The “Cor” collective teases their production
Echavox and friends provide a preview of their fully realized multimedia experience. | Maxwell Heilman/THE CHIMES
The lights went out, and the crowd quieted as Andrew Eastman and Ryan Kozycz, junior philosophy major, took the stage to show their friends, family and supporters the fruits of their labor. Although only showing a tip of the iceberg, the first live experience of “Cor” left audience members engrossed and wanting more.
Since I first heard Andrew Eastman perform as Echavox at a small DIY show in La Puente, I knew his approach went far beyond the usual DJ set format. His uncanny knack for creating otherworldly atmospheres and laying down battering beats set him apart enough already, but his recent collaborations with Kozycz have brought his delivery to some of its most memorable heights.
Exchavox has since dove into its most daunting task of his career — a musical called “Cor.” The production’s preview night gives a small taste of how it inflates the compelling weirdness of Eastman’s vision to truly incredible proportions.
“Cor” features almost 30 performers, technicians and stagehands working together towards a common goal. Eastman and Sara Mawcinitt share directing duties, though the former focuses more on the music and the latter choreographs and partakes in some of the dancing.
Hosted at Whittier College Memorial Chapel, friends, family and curious patrons gathered for a celebration of DIY art. As gurgling soundscapes greeted the ears of those who entered the chapel building, courtesy of the dark ambient project Cave Space, a handful of local record labels, visual artists and activist collectives offered their respective brands from behind folding tables.
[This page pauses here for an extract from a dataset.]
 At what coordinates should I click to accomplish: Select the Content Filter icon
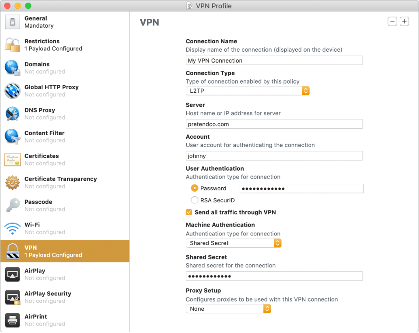(x=12, y=137)
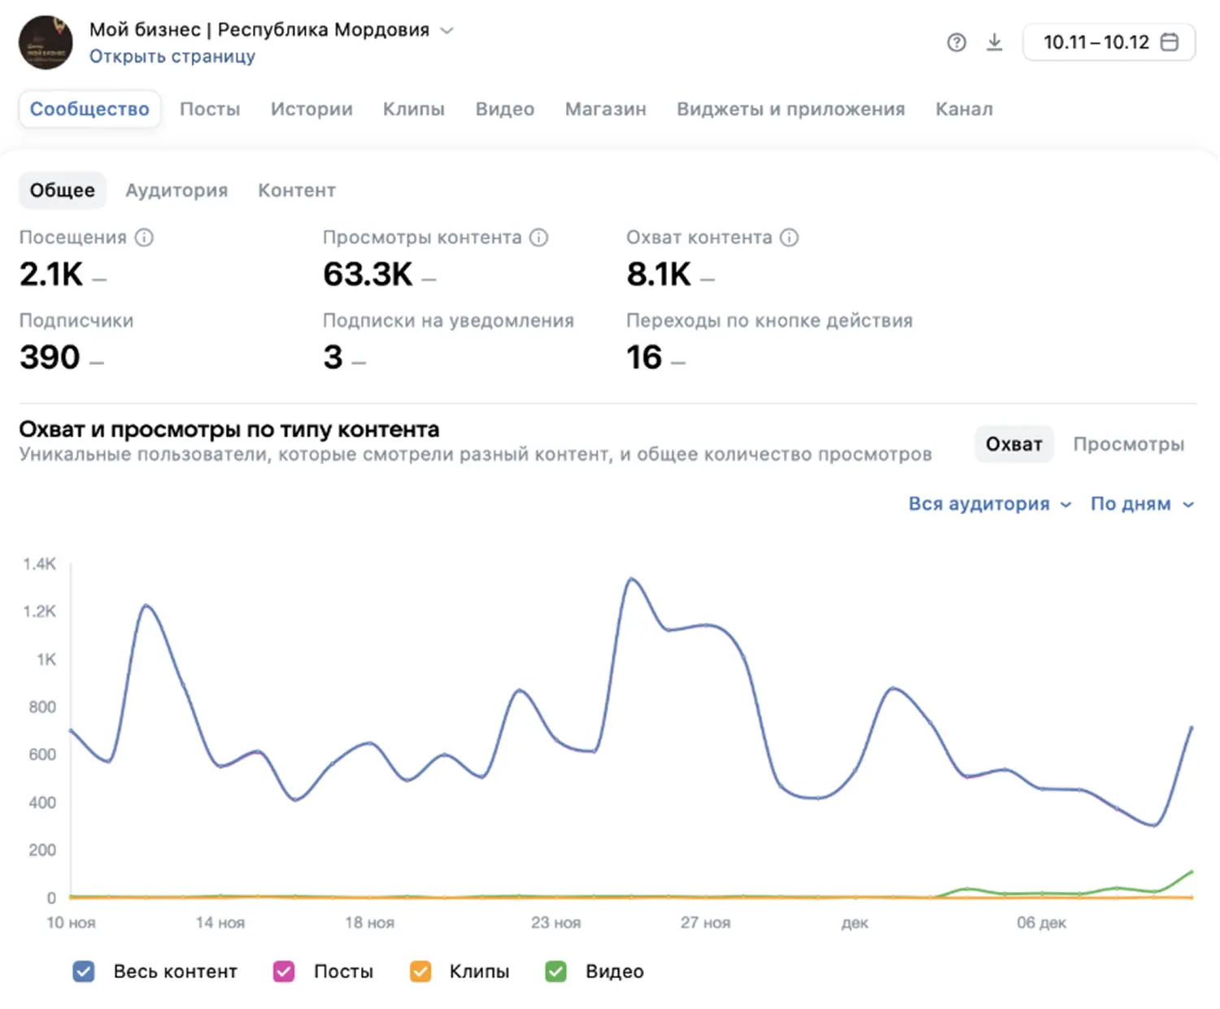This screenshot has height=1009, width=1220.
Task: Toggle the Видео legend checkbox
Action: pos(556,972)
It struck me how Eastman still uses this communal openness as a means of supporting independent artists of all kinds. Uninterested in drawing attention to himself, he used his event as a means of fostering a community of likeminded individuals and bringing people together through mutual appreciation of antinormative expression.
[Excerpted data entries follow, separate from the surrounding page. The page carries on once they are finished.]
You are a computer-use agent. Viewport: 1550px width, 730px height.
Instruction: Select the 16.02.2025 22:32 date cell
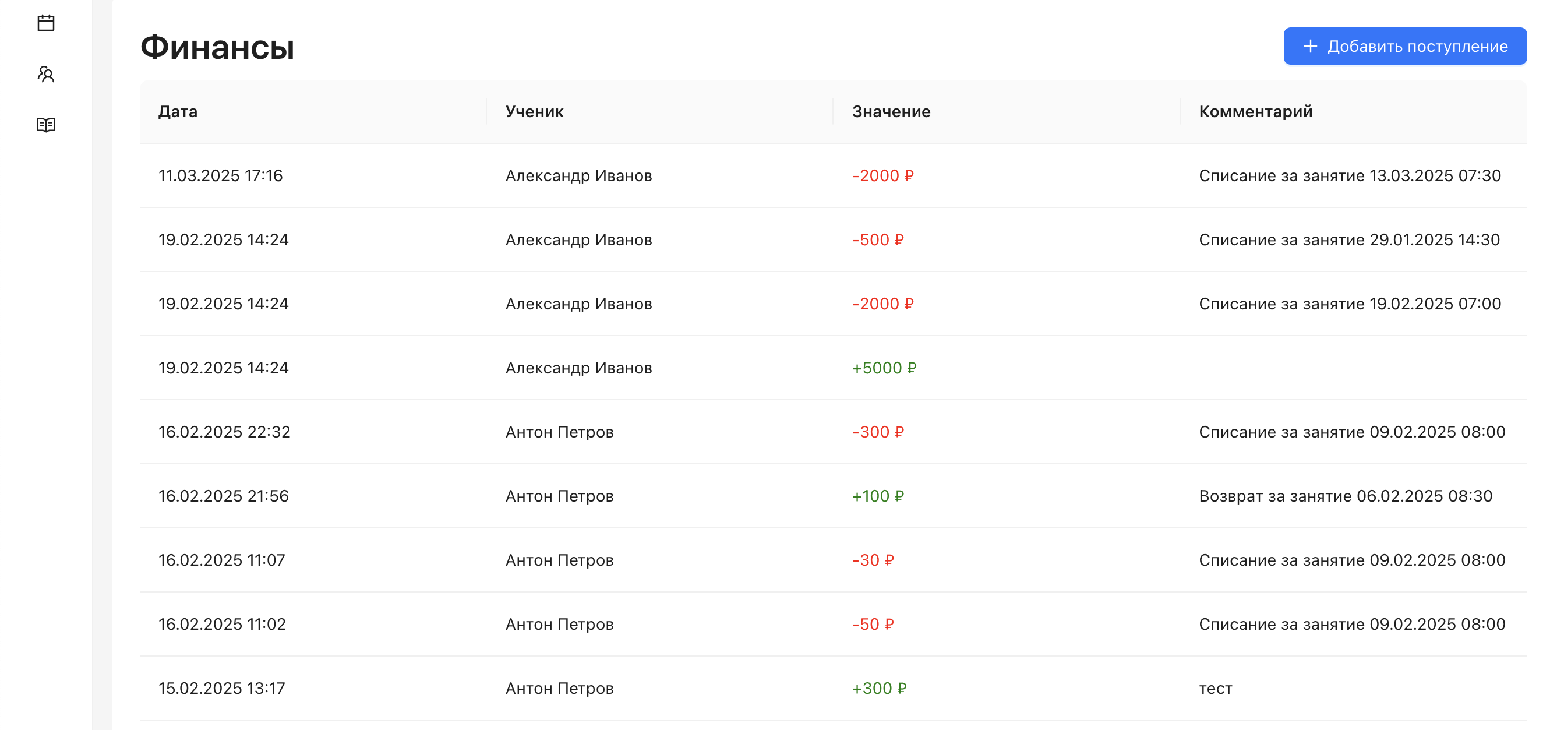tap(224, 432)
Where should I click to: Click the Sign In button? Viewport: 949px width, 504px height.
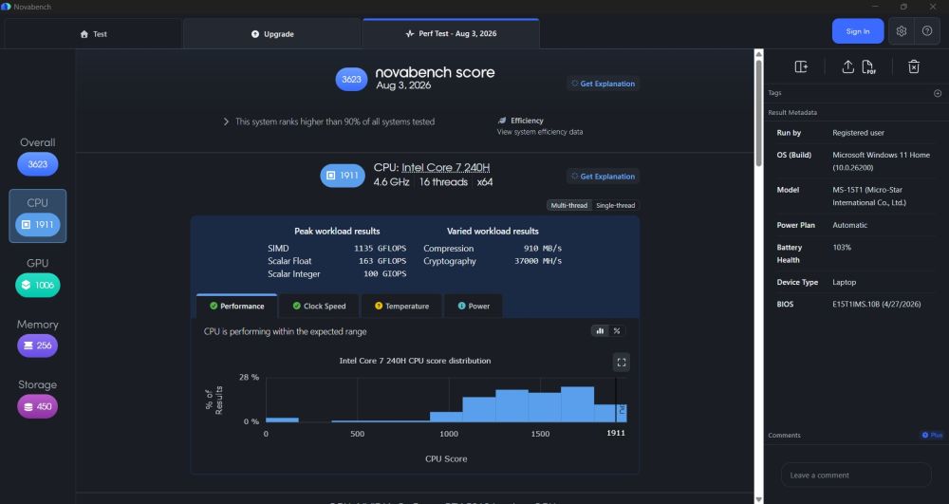point(858,31)
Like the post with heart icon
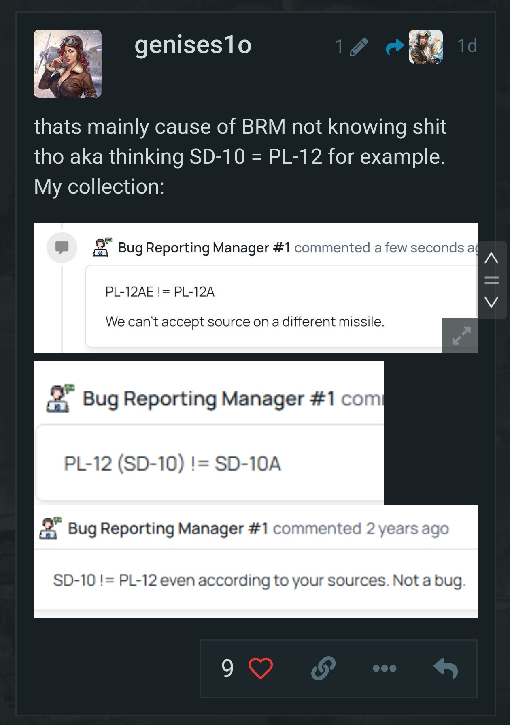Viewport: 510px width, 725px height. tap(260, 668)
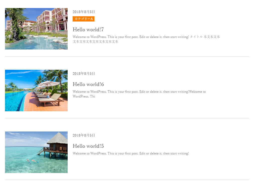Click the excerpt text under Hello world!7
Screen dimensions: 254x183
(146, 39)
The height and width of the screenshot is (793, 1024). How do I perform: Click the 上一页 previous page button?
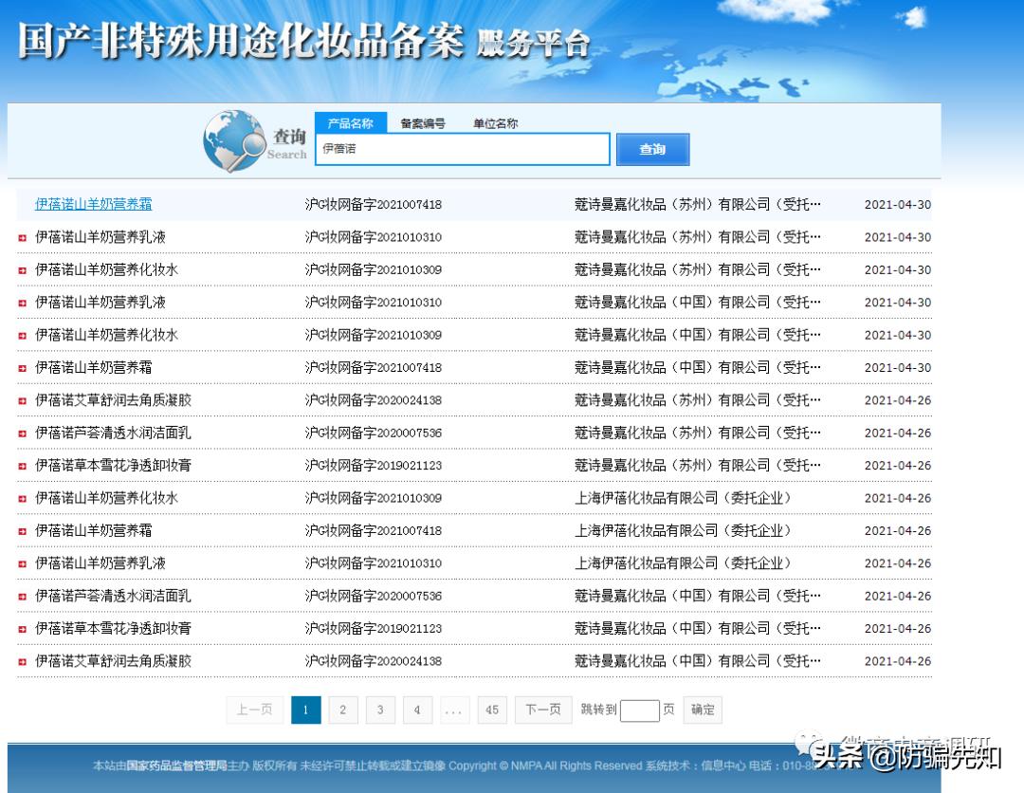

Desert Woman’s energetic indie-rock got fans on their feet, with Kozycz continuing his tradition of crowd surfing during the live-only track “Newie.” Having been a band for five years, they never missed a beat as they passed the mic back and forth and even switched instruments.
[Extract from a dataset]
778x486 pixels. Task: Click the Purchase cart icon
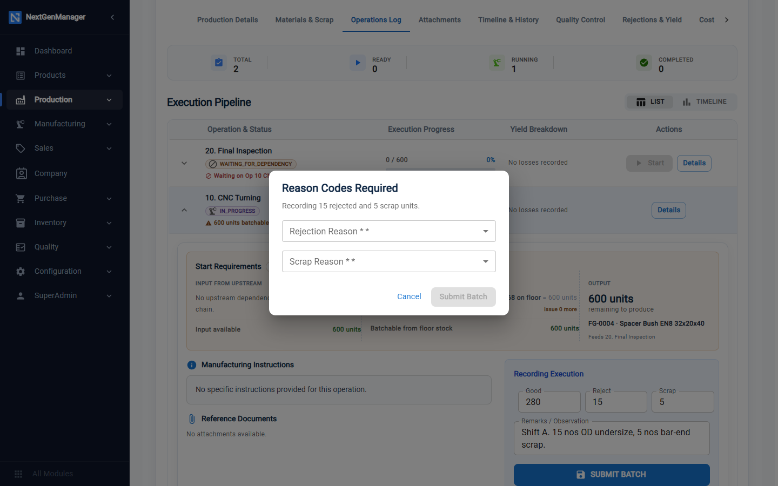[21, 198]
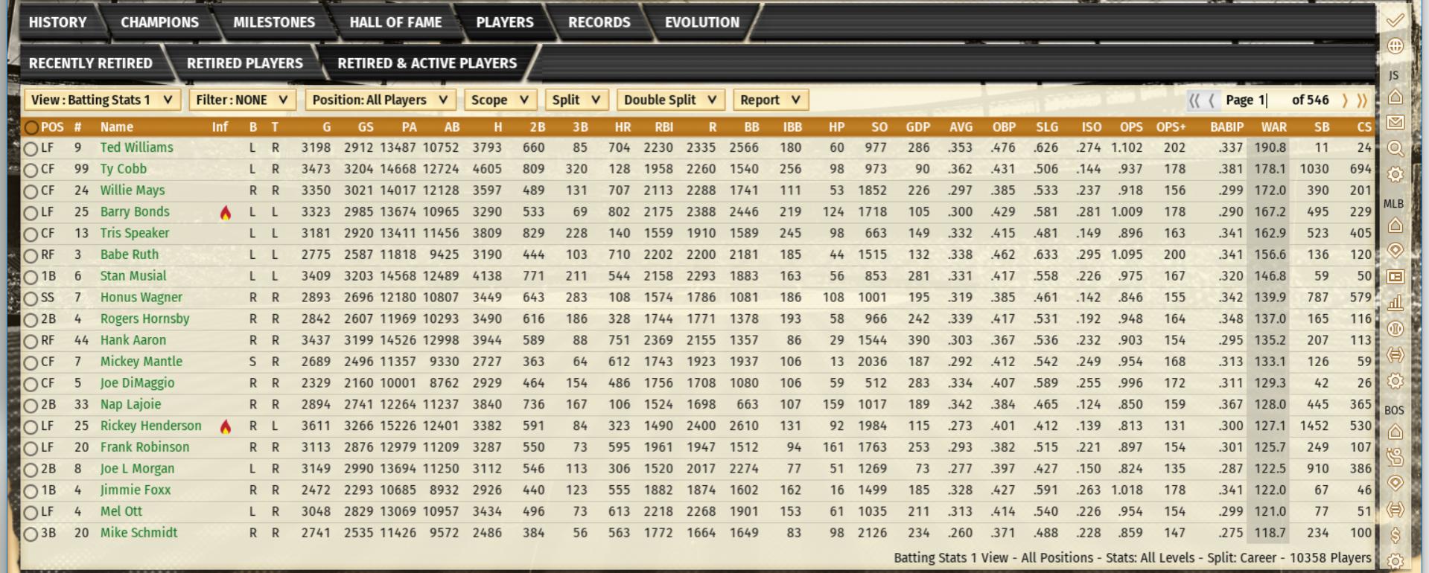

After Dirty Merlin’s hypnotic DJ set of pulsating beats and alien sound manipulations set a mood of transient introspection, the audience sat in anticipation of Eastman and company’s performance.
Playing four selections from their full musical, Echavox used a projector screen to add visual context to their music, while elaborately dressed dancers added physical representations of both Eastman’s lyrics and the plot point the songs represented. The resulting almost out-of-body multi-sensory experience still felt unified in its concept. I was grateful for the complimentary program foldout explaining how each selection fit into the overarching plot, as it allowed me to appreciate their undercurrents while enjoying them as separate pieces.
As a fantastic array of emotion barraged my senses, whether that be the staggeringly heartfelt performance of “Queen of Heaven” or the jubilant final act, it occurred to me just how incredible “Cor” has amounted to as a triumph of DIY art. This group of friends came together with a vision and have begun making it happen with the support of their community and their passion for the beautiful things in the world.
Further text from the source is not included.